Harnessing Formal Methods Beyond Routing Layer

Network verification is a mature field with an industrial presence developed to ensure networks and services are safe from configuration-related outages. However, researchers in this field primarily focused on verifying configurations at the routing and forwarding layer, which mainly involved BGP and OSPF. As it takes a village to raise a child, many more protocols and applications across the networking stack work together to deliver data and services through the Internet to an end user. Disruption in any layer can cause delays and precipitate cloud failures, as was evident from the Microsoft DNS global outage in 2019. Besides the routing layer, other layers, like DNS, received little attention from the verification community.

In this article, I will describe our work on using network verification ideas and formal methods beyond the routing layer to have a robust DNS, one of the foundations of the modern-day Internet. I will describe the lessons I learned in this process, and I hope others will join in harnessing formal methods to have guarantees across the network stack.

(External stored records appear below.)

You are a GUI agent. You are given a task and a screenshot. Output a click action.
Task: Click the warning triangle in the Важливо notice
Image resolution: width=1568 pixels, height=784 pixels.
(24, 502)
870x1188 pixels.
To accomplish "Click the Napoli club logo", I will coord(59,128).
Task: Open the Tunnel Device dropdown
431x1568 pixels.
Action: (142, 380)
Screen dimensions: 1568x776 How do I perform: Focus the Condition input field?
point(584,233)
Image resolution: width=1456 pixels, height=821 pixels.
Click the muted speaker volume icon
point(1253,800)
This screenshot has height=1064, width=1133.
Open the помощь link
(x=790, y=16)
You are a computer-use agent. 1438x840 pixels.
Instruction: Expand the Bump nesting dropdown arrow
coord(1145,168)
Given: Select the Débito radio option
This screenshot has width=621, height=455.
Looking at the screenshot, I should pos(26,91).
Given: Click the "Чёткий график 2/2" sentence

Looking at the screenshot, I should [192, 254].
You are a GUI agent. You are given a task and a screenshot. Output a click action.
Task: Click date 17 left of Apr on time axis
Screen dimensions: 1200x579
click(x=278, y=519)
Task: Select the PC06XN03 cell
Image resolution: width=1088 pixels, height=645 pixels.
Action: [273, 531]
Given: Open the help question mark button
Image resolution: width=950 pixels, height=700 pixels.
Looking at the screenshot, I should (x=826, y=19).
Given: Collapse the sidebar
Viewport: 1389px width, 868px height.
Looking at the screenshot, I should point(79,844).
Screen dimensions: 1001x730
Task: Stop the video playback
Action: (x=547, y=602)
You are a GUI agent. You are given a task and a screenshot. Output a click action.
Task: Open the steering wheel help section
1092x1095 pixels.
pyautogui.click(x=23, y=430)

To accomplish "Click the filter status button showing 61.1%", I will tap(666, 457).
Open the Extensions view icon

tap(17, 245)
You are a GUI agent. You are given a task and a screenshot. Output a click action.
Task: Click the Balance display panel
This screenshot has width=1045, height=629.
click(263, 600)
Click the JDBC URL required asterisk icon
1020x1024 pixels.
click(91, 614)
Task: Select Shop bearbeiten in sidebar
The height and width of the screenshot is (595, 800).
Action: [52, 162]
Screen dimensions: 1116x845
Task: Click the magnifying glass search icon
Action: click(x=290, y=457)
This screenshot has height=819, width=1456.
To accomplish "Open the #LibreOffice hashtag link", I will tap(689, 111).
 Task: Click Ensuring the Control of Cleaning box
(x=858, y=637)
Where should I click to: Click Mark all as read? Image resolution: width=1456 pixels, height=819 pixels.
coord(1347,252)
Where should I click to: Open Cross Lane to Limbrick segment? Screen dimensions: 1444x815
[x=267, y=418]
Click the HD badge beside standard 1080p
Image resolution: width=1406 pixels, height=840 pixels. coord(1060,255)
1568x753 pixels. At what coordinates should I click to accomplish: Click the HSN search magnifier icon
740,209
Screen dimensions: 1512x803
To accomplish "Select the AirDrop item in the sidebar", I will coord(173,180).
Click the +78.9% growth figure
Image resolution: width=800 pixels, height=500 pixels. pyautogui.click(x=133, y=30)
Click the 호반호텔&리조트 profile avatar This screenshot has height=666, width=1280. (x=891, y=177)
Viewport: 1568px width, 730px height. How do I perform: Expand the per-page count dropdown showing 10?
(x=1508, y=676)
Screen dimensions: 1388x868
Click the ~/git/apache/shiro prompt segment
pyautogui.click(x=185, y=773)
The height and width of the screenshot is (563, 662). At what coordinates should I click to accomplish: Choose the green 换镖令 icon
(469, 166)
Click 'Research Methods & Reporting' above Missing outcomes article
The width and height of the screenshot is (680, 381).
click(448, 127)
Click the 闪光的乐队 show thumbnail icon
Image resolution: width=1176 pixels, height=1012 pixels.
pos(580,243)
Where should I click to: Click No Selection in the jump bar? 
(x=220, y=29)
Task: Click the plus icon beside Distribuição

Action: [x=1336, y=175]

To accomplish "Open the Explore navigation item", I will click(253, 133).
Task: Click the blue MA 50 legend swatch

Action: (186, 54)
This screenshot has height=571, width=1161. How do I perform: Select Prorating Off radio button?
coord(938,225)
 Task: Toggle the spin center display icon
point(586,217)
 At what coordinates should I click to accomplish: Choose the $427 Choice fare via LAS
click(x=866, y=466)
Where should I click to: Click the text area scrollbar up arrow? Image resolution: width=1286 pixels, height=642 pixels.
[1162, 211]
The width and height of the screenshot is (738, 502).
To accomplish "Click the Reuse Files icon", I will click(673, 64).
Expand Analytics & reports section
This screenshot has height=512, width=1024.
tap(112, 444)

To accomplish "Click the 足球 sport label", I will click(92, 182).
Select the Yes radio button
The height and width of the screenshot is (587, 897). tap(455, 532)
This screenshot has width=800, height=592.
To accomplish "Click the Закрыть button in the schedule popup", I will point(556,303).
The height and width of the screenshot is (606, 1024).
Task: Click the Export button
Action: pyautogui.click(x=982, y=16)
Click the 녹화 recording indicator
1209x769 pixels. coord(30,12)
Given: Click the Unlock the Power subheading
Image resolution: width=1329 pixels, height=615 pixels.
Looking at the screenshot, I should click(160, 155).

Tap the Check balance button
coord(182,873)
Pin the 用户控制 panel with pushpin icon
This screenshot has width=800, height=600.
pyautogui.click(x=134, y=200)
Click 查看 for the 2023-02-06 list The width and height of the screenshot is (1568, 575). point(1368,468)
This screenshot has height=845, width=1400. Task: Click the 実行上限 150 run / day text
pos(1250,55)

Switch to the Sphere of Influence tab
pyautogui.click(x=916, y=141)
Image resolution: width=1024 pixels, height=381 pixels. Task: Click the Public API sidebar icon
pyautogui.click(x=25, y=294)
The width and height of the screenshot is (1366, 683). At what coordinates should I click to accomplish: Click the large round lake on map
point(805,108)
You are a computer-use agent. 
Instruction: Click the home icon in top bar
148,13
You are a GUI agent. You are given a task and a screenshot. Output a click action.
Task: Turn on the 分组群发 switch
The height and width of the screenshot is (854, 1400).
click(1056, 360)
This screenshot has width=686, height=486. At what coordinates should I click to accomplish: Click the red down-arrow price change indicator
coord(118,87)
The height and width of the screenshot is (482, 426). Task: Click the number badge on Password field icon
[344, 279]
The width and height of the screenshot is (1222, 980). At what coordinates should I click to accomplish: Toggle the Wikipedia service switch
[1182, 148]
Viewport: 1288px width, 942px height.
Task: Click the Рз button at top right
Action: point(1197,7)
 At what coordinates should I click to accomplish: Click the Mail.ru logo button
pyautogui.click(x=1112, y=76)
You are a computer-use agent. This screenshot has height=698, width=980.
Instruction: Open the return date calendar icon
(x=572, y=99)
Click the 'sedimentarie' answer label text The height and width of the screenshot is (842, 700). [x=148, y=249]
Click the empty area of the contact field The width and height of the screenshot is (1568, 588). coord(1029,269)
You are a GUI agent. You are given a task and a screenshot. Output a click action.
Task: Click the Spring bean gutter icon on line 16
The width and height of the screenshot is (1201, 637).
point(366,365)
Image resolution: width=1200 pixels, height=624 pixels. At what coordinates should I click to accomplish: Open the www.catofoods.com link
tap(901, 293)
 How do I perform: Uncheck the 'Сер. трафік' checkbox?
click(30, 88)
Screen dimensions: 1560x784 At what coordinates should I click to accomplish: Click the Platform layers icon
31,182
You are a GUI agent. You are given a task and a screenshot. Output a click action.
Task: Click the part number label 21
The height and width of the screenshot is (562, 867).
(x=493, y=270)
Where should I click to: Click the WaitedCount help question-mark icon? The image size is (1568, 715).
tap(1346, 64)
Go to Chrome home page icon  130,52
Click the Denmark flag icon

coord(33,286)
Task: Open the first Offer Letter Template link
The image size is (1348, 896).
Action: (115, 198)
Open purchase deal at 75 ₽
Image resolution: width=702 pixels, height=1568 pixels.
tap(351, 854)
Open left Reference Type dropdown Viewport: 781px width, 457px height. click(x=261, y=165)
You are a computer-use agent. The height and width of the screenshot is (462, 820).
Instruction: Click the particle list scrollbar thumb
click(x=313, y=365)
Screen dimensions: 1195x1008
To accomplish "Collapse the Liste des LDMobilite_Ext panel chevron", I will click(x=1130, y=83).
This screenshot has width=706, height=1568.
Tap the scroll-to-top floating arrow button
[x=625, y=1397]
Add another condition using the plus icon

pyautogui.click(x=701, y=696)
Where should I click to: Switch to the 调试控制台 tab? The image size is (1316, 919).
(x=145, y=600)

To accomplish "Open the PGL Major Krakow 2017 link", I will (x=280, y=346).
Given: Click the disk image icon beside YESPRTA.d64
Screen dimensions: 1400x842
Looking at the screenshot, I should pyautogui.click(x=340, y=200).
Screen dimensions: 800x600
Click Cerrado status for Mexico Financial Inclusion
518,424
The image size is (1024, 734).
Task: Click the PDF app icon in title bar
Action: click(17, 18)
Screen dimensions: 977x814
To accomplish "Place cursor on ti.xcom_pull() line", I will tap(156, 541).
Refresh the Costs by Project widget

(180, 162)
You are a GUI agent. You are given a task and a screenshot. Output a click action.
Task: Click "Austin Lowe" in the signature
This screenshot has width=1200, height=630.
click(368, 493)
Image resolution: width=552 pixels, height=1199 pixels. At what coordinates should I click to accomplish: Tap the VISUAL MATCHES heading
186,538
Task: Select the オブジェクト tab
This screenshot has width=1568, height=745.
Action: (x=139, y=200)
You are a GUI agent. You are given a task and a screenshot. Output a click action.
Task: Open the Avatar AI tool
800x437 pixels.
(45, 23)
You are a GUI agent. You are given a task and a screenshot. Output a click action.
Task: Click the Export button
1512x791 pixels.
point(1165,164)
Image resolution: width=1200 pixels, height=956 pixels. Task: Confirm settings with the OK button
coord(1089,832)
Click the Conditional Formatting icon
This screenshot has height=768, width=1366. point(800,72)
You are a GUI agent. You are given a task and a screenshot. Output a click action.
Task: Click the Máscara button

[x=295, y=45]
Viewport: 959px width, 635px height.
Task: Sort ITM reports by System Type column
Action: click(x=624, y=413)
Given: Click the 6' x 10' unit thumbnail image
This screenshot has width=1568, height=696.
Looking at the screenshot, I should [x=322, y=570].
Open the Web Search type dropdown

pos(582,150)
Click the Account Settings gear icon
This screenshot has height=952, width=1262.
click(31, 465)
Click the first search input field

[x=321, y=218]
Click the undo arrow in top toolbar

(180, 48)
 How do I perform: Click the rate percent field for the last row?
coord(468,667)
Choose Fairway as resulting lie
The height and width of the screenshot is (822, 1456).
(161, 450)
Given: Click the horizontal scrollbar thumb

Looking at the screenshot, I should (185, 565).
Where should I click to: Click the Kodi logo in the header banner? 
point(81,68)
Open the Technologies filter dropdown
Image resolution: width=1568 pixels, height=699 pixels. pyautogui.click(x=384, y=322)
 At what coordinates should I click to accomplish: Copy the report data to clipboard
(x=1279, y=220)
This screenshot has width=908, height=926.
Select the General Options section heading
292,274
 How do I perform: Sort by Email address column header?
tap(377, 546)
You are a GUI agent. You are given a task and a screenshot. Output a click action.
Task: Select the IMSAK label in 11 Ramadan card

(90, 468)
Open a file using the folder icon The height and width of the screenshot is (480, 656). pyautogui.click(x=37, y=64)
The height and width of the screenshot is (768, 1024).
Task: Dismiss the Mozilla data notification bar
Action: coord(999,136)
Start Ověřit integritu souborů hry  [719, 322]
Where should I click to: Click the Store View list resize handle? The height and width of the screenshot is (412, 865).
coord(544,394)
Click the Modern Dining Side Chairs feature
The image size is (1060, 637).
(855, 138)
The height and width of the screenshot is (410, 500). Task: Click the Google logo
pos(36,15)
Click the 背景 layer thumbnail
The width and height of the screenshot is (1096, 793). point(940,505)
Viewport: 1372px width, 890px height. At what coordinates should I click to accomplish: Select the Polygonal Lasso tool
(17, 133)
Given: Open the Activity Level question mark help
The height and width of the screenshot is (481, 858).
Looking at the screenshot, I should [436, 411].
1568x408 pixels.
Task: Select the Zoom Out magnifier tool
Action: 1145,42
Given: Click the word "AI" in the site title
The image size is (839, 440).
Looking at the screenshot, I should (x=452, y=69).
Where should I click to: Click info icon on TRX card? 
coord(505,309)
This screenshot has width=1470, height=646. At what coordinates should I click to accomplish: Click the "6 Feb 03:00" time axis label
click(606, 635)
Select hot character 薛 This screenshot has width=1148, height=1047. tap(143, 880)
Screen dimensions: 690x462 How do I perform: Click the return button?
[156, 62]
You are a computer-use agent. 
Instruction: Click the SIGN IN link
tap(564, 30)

Formal Methods for a Robust DNS

The Domain Name System (DNS) primarily translates domain names into IP addresses. DNS name resolution seems simple at a high level but has evolved into a complex and intricate protocol over time. The DNS is on the critical path of every application we use today but is a fragile protocol, as it is easy to make “two classes of correctness errors” that cause it to fail often (recent outages include - Salesforce, Slack, Azure). The Haiku shown below is widely popular among network engineers and sysadmins. It shows how common DNS-related outages are and how unforgiving they can be.

DNS Haiku

The first class of errors is “errors in DNS configurations.” Reasoning about how a single query will get resolved in the DNS (which is inherently nondeterministic due to multiple nameservers serving the same zone) is a daunting task; worse, operators must ensure that all possible queries behave as intended. The second class of errors is “DNS protocol implementation errors”. There are multiple DNS implementations of the protocol in the wild, both via open-source (Bind, PowerDNS, Knot, NSD, CoreDNS)and in public or private clouds (Azure, Amazon Route 53, Akamai, Cloudflare). It is difficult to write an efficient implementation that is also bug-free and compliant with DNS RFC specifications, which are currently spread across more than 30 RFCs.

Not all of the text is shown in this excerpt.